Figure 3: DL-based cardiac perfusion and cine reconstructions under different dataset shifts, illustrating that localized errors capture model generalization more effectively than global errors. Panels (A) and (B) show cumulative reconstruction results for perfusion and cine CMR at effective acceleration of 3.5 retrospectively, for two DL-based methods (2D-static and 2D+time VarNet), trained separately and evaluated on different test sets including “no dataset shift” case from Fig. 2B. Global NRMSE, computed over the entire image, shows little variation across test sets and statistically not significant (p>0.05).
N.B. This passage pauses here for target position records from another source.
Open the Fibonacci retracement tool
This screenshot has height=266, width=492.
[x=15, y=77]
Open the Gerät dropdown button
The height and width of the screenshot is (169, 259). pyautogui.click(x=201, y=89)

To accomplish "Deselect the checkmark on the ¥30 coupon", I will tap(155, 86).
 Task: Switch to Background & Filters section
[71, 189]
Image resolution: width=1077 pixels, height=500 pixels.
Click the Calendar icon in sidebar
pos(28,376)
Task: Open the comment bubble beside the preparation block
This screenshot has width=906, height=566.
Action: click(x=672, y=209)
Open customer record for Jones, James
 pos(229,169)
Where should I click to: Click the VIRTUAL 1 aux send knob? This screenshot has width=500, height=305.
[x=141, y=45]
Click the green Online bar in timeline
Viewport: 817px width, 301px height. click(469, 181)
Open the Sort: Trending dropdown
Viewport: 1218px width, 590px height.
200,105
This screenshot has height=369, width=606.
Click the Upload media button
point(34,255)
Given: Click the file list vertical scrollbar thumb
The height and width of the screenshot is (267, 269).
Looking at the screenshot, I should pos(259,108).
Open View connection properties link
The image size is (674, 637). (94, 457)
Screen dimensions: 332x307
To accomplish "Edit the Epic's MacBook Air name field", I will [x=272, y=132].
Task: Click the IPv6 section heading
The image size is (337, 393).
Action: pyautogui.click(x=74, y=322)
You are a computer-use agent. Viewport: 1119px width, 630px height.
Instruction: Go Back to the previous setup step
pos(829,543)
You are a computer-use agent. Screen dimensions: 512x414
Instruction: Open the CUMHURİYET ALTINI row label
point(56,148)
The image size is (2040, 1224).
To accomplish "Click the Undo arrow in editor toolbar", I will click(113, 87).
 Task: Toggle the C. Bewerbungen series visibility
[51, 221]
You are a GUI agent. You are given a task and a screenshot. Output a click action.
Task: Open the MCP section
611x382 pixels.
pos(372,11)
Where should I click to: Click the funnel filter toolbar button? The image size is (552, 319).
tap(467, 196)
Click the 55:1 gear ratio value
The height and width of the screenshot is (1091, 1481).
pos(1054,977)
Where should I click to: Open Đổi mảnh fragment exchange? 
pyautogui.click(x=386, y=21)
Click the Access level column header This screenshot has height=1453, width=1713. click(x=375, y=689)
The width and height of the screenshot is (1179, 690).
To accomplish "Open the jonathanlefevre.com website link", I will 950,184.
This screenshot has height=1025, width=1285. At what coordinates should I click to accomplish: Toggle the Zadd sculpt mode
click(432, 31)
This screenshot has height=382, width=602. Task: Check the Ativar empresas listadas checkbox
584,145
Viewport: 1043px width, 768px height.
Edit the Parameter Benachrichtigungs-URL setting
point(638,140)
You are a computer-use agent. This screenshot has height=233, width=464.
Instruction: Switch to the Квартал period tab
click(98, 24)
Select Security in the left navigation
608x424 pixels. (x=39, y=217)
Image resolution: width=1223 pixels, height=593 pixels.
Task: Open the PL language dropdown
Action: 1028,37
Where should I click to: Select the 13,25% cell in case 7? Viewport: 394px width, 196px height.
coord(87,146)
In contrast, localized NRMSE, computed within the cardiac region from the DL-based localizer, consistently separates the reconstruction error in different test sets and yields more statistically significant differences. This pattern is observed consistently across both DL models and both imaging modalities, demonstrating that localized NRMSE is more sensitive to dataset shifts than global NRMSE.